JERUSALEM: L'armée israélienne a annoncé jeudi poursuivre ses opérations dans le sud du Liban face aux "menaces", après la signature par les Etats-Unis et l'Iran d'un accord visant à mettre fin à la guerre au Moyen-Orient, y compris sur le front libanais.

L'armée a publié une carte de ce qu'elle déclare être son "espace de sécurité", s'étendant sur une dizaine de kilomètres à l'intérieur du territoire libanais.

Elle indique que des troupes continueront d'y être déployées "afin d'éliminer les menaces et d'améliorer la défense des habitants du nord d'Israël".

Un responsable militaire israélien a précisé que l'armée pourrait également agir pour "neutraliser" les risques identifiés au-delà de la zone de sécurité, et appelé les civils libanais à ne pas y pénétrer.

Depuis l'annonce lundi de l'accord entre Téhéran et Washington, signé mercredi soir par les présidents de deux pays, l'intensité des violences a drastiquement baissé dans le sud du Liban et le Hezbollah pro-iranien n'a plus revendiqué d'attaques contre Israël.

Mais des échanges de tirs limités sont signalés et au moins huit personnes ont depuis été tuées dans des frappes israéliennes, dont trois sur la seule journée de jeudi selon un média d'Etat libanais.

L'armée israélienne a pour sa part annoncé la mort de l'un de ses soldats dans la nuit de mercredi à jeudi, lors d'un incident survenu dans le sud du Liban.
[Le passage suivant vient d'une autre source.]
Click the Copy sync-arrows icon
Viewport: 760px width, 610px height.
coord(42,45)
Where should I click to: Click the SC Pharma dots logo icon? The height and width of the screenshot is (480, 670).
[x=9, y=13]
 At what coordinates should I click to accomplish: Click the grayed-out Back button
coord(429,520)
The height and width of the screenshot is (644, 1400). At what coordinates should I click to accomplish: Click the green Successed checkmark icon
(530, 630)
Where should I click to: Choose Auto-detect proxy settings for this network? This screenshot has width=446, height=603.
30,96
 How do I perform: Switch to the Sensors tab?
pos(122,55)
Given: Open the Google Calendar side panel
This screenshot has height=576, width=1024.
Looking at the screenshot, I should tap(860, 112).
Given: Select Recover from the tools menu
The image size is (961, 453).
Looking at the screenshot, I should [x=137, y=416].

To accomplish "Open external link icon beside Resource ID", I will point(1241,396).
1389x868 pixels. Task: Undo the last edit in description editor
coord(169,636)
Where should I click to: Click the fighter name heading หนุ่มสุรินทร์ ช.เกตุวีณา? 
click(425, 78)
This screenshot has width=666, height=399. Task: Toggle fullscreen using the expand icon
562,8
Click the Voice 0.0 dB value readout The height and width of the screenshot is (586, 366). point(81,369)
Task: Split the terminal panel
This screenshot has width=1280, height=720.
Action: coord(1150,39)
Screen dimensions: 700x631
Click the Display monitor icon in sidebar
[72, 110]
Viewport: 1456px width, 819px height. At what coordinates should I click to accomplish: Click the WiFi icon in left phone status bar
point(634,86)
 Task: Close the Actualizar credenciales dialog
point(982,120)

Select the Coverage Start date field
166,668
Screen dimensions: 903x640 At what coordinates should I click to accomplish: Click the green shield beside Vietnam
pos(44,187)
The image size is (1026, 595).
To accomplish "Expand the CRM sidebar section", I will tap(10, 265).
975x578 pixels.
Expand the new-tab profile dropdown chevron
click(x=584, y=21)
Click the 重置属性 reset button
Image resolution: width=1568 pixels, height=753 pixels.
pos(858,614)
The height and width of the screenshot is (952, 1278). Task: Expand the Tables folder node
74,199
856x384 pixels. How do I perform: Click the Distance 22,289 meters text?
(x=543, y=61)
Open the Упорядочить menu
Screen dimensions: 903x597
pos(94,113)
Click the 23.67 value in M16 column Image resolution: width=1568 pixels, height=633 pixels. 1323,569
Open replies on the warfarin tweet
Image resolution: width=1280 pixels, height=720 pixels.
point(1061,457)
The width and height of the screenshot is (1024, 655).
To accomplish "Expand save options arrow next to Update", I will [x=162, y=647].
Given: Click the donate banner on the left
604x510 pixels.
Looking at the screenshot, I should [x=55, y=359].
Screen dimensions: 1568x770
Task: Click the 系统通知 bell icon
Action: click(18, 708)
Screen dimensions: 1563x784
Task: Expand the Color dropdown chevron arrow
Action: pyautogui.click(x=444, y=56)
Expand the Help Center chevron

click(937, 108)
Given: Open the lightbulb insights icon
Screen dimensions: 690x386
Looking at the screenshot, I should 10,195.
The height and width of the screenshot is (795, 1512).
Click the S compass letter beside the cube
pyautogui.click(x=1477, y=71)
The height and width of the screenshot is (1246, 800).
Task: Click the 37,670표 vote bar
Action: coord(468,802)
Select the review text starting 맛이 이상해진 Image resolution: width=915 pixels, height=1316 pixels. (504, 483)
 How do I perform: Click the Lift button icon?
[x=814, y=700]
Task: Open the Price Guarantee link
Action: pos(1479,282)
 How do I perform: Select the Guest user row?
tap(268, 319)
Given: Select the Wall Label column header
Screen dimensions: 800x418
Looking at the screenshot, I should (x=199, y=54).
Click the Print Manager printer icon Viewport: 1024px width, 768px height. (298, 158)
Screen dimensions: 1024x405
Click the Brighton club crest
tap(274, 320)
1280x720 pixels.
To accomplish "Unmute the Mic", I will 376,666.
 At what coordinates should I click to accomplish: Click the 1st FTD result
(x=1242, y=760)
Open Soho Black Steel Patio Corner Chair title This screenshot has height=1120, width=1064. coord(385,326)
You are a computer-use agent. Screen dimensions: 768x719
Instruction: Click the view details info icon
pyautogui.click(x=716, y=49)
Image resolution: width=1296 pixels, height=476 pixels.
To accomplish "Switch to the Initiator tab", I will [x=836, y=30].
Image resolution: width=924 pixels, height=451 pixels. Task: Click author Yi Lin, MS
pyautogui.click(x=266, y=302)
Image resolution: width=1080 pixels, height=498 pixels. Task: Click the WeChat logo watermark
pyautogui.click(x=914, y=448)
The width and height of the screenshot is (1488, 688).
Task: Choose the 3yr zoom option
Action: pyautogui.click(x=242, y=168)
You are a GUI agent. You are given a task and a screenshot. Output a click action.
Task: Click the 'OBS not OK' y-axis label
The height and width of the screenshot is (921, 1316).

Sept soldats ont également été blessés.

Le groupe armé Hezbollah soutenu par l'Iran a entraîné le Liban dans la guerre début mars en attaquant Israël pour venger l'assassinat du guide suprême de la République islamique au début de la campagne américano-israélienne.

Israël a riposté par de vastes frappes à travers le Liban et par le lancement d'une invasion terrestre dans le sud, région frontalière d'Israël et de longue date sous l'influence du Hezbollah.

Le Liban et Israël mènent depuis avril des pourparlers directs à Washington afin de tenter de mettre fin aux hostilités et de dissocier leur conflit de la guerre régionale.

"D'autres étapes sont en cours de discussion" dans le cadre de ces pourparlers, a déclaré jeudi la même source militaire, ajoutant que "les représentants se rencontreront à nouveau la semaine prochaine".